The limited cost trader rules which will apply from 1 April 2017 are bound to result in many traders choosing to leave the flat rate scheme (FRS). But if you give the new rules a chance can you later opt out of the FRS retrospectively?
HMRC primarily intended the flat rate scheme (FRS) as a means of simplifying VAT accounting. However, many businesses can achieve VAT savings by using it. This has never sat well with HMRC. The limited cost trader (LCT) rules will put an end to VAT saving for many businesses causing them to opt out of the FRS or choose not to join it inthe first place ( yr.17, iss.6, pg.7 , see The next step ).
Tip. In some situations if you change your mind you can opt in or out of the FRS with retrospective effect.
If you don’t register for VAT on time HMRC will impose backdated registration. In this situation it will be to your advantage to check if you meet the conditions for the FRS as HMRC will allow you to apply it retrospectively (see The next step ). As well as potentially reducing any VAT you owe, backdating the FRS means you won’t need to look back for details of purchases or invoices.
Other acceptable reasons to backdate
In other cases HMRC will allow retrospective joining of the FRS if you have good reasons.

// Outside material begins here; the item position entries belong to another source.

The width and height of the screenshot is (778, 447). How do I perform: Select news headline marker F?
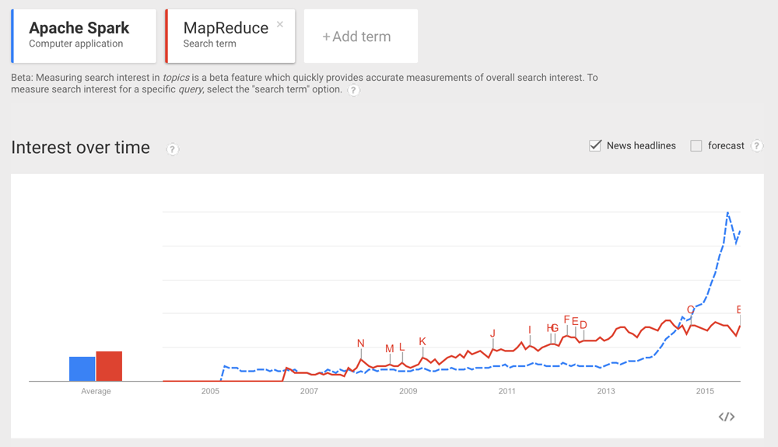point(567,320)
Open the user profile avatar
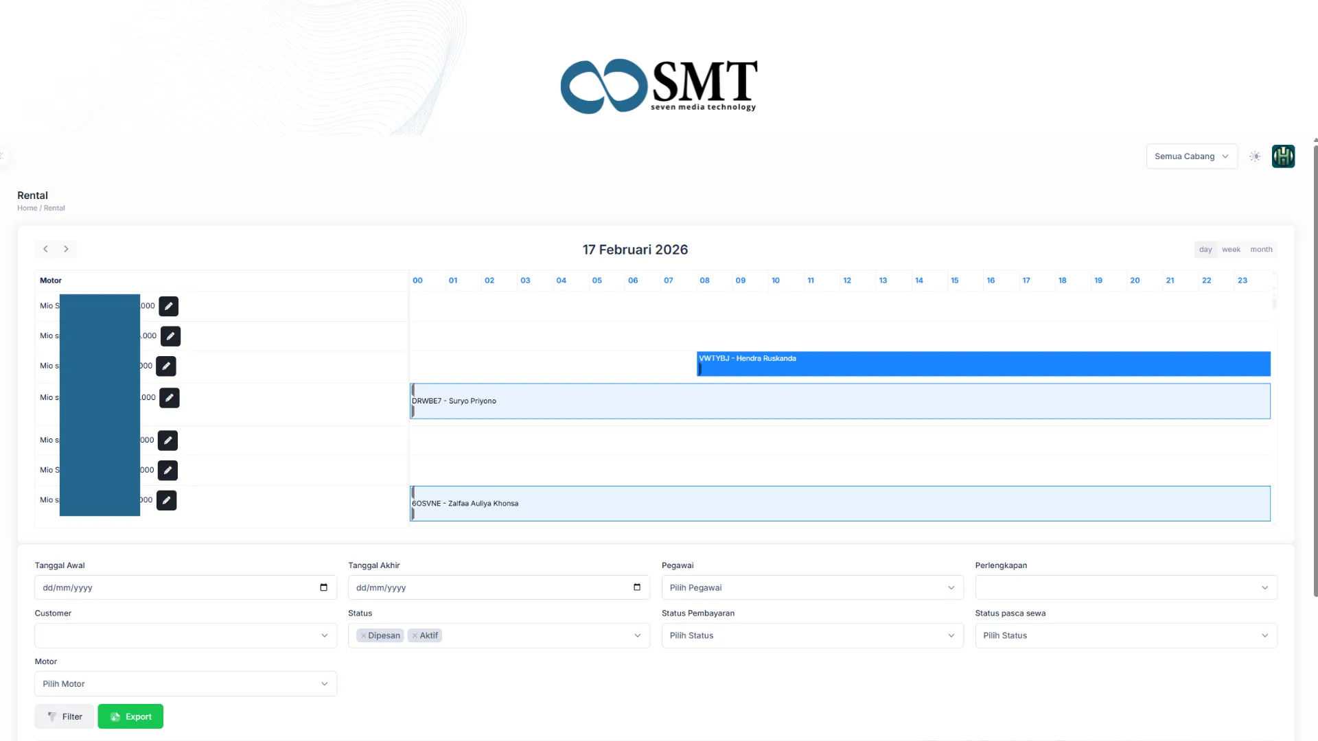 click(x=1283, y=156)
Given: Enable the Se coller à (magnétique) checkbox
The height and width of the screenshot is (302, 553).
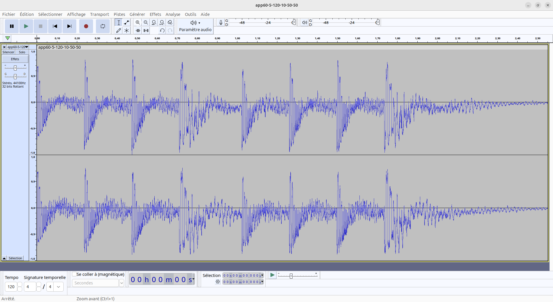Looking at the screenshot, I should 74,274.
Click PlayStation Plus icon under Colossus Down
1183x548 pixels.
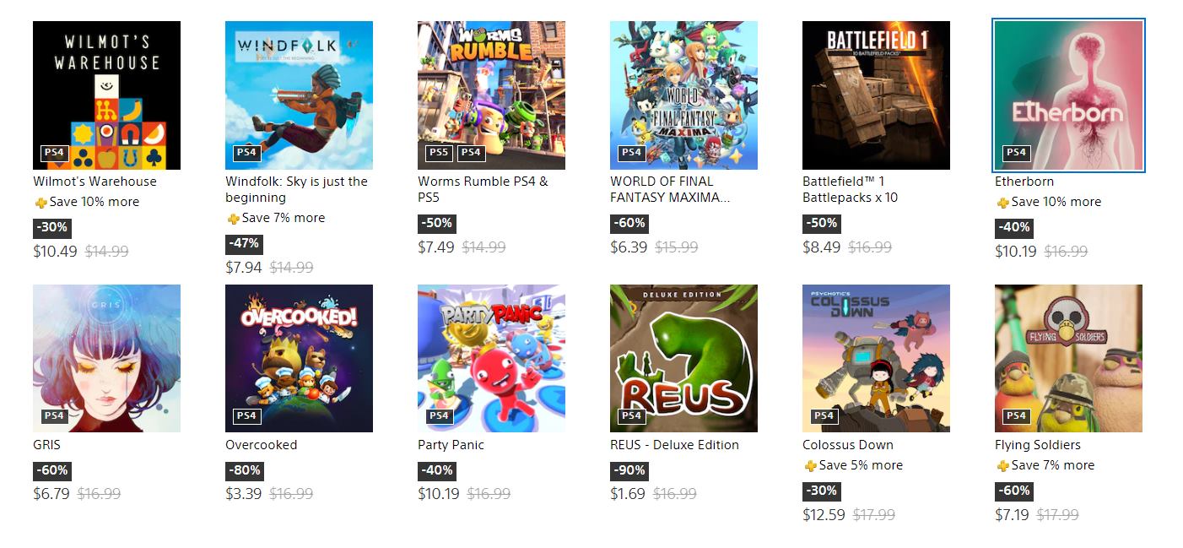click(x=810, y=466)
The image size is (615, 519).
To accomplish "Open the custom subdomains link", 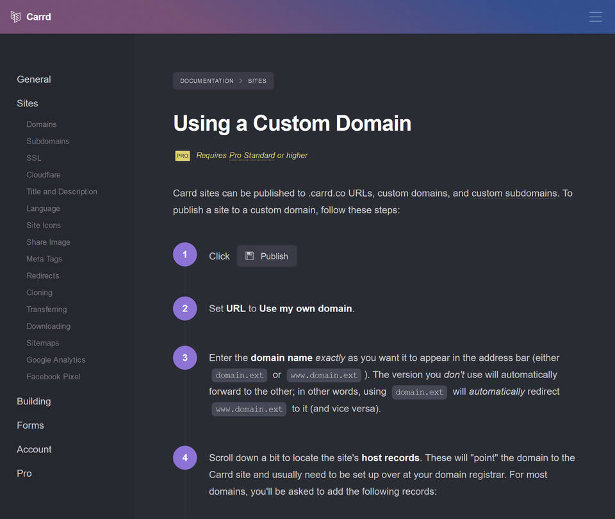I will (x=514, y=193).
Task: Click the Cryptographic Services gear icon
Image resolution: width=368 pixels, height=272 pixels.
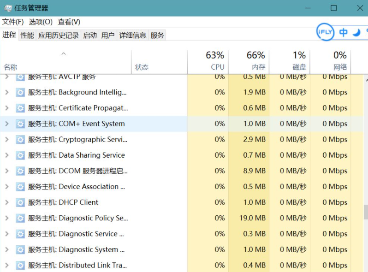Action: pyautogui.click(x=20, y=140)
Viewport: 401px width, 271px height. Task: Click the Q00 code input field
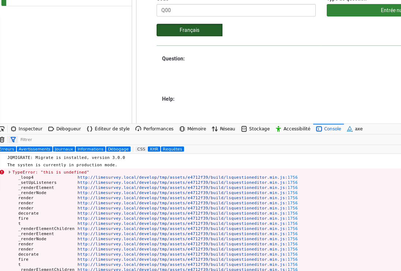[236, 10]

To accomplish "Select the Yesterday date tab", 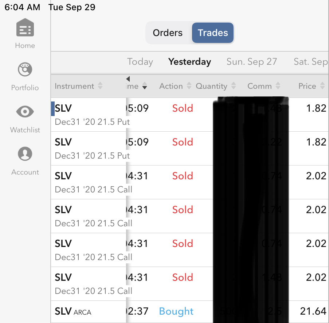I will click(x=189, y=62).
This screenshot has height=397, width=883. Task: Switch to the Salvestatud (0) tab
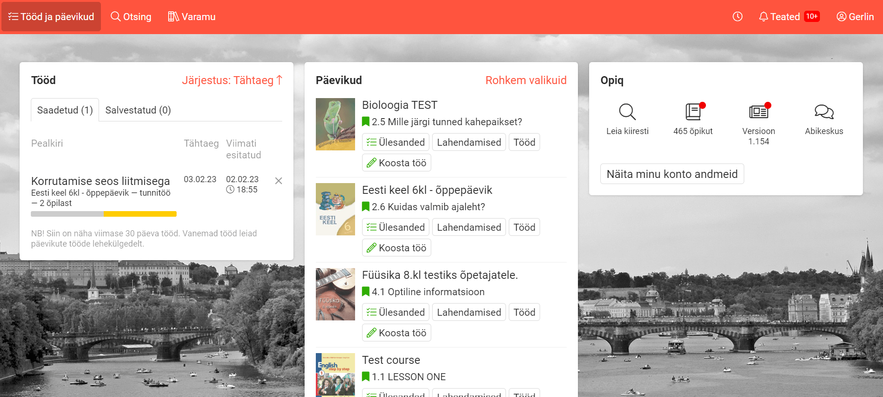coord(138,110)
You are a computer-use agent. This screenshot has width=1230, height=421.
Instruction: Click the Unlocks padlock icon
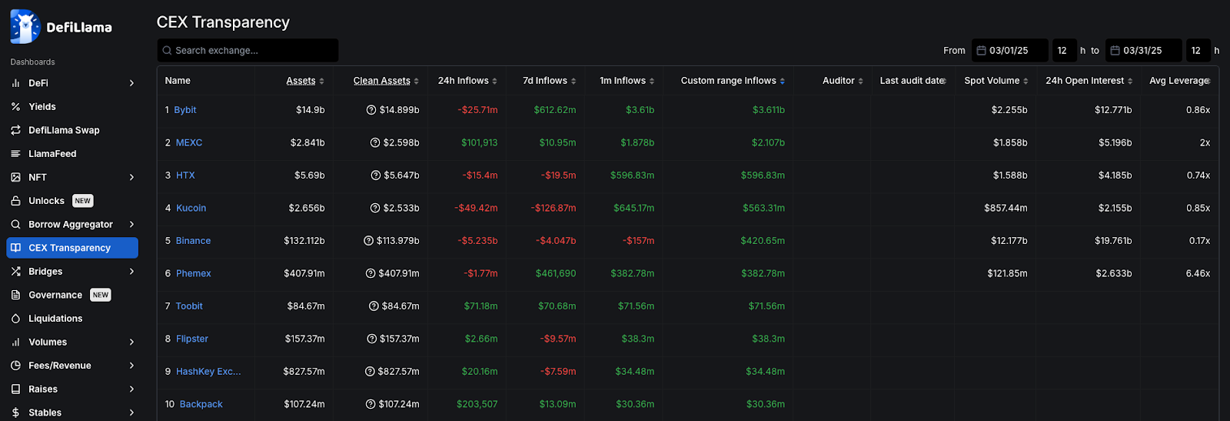tap(15, 201)
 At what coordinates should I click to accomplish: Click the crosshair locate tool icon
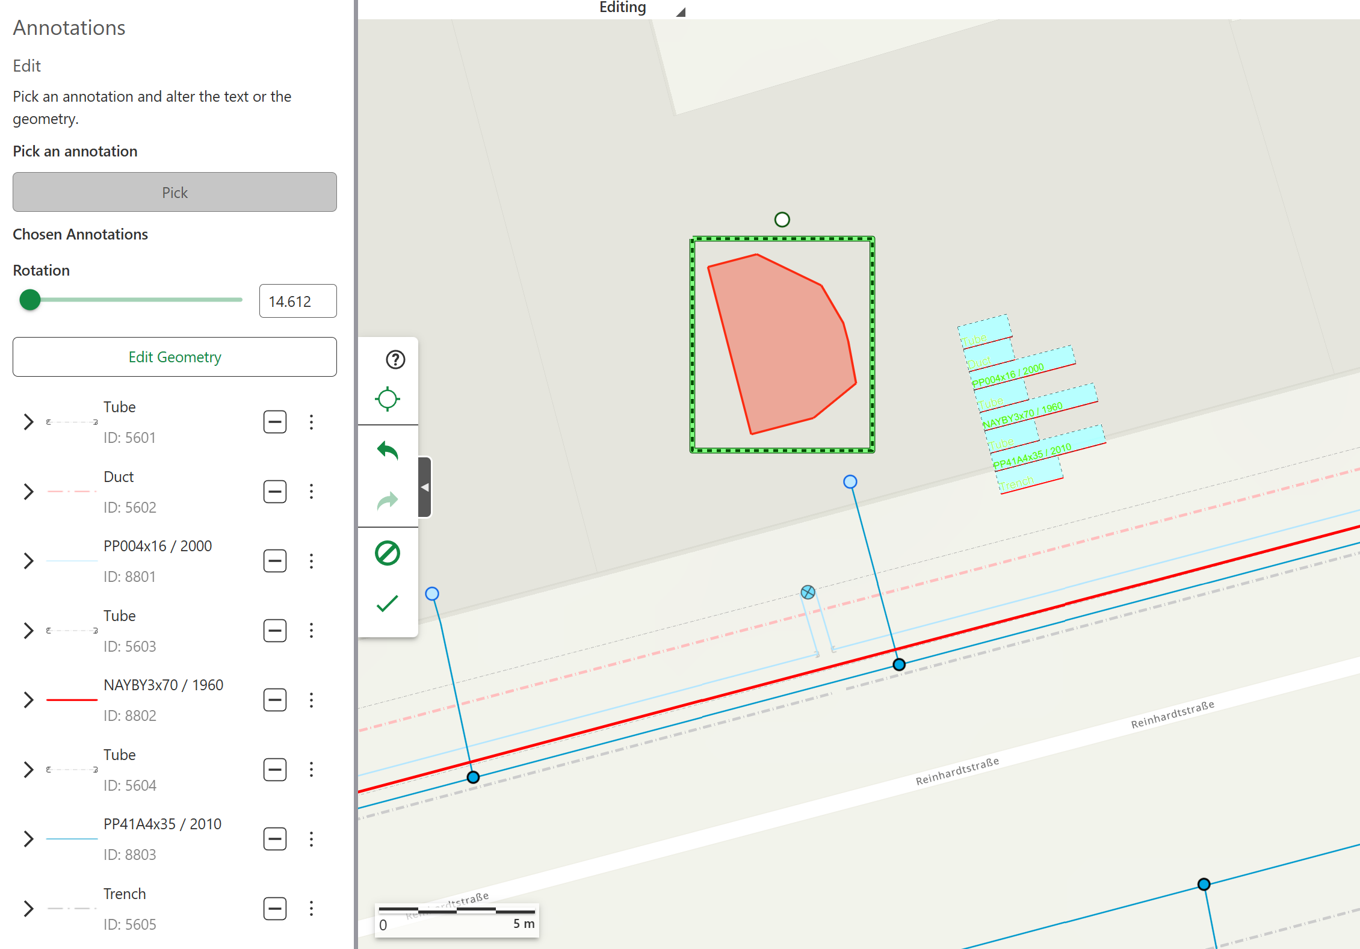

For example, if your business has missed one or two returns, an application to backdate the FRS to cover those periods will often be allowed if the reason you give for wanting retrospective treatment is for the “administrative savings”. In its internal guidance manuals HMRC gives some pointers on when it will and won’t apply the FRS retrospectively (see The next step ).
Leaving the FRS late
HMRC takes a similar approach to leaving the FRS retrospectively. You must have exceptional circumstances. For example, HMRC will take a sensible line in cases where VAT becomes payable in circumstances you didn’t expect.
Example. Jim is a self–employed consultant. He owns a buy–to–let property. He considers it to be an investment and is unaware that the FRS covers all business income, including rents. The effect of the FRS is that he has to account for VAT on rental income which would normally be exempt. In this situation HMRC would probably allow Jim to leave the FRS retrospectively because it would not be fair to collect VAT on the rent.
Too much VAT is not a good reason
There have been a few decisions by the First–tier Tribunal regarding failed applications to retrospectively leave the FRS where a business has paid more than it would have under normal VAT rules. In B Reynolds 2010 and Northern Renovations Ltd 2012 , HMRC’s refusal to allow retrospective cancellation despite it resulting in higher VAT bills was upheld because the traders simply didn’t bother to do their sums on time.
Tip. With the introduction of the LCT rules from 1 April 2017 you should review whether you might be better off out of the FRS. But in any event you should always keep an eye on whether the FRS is right for you.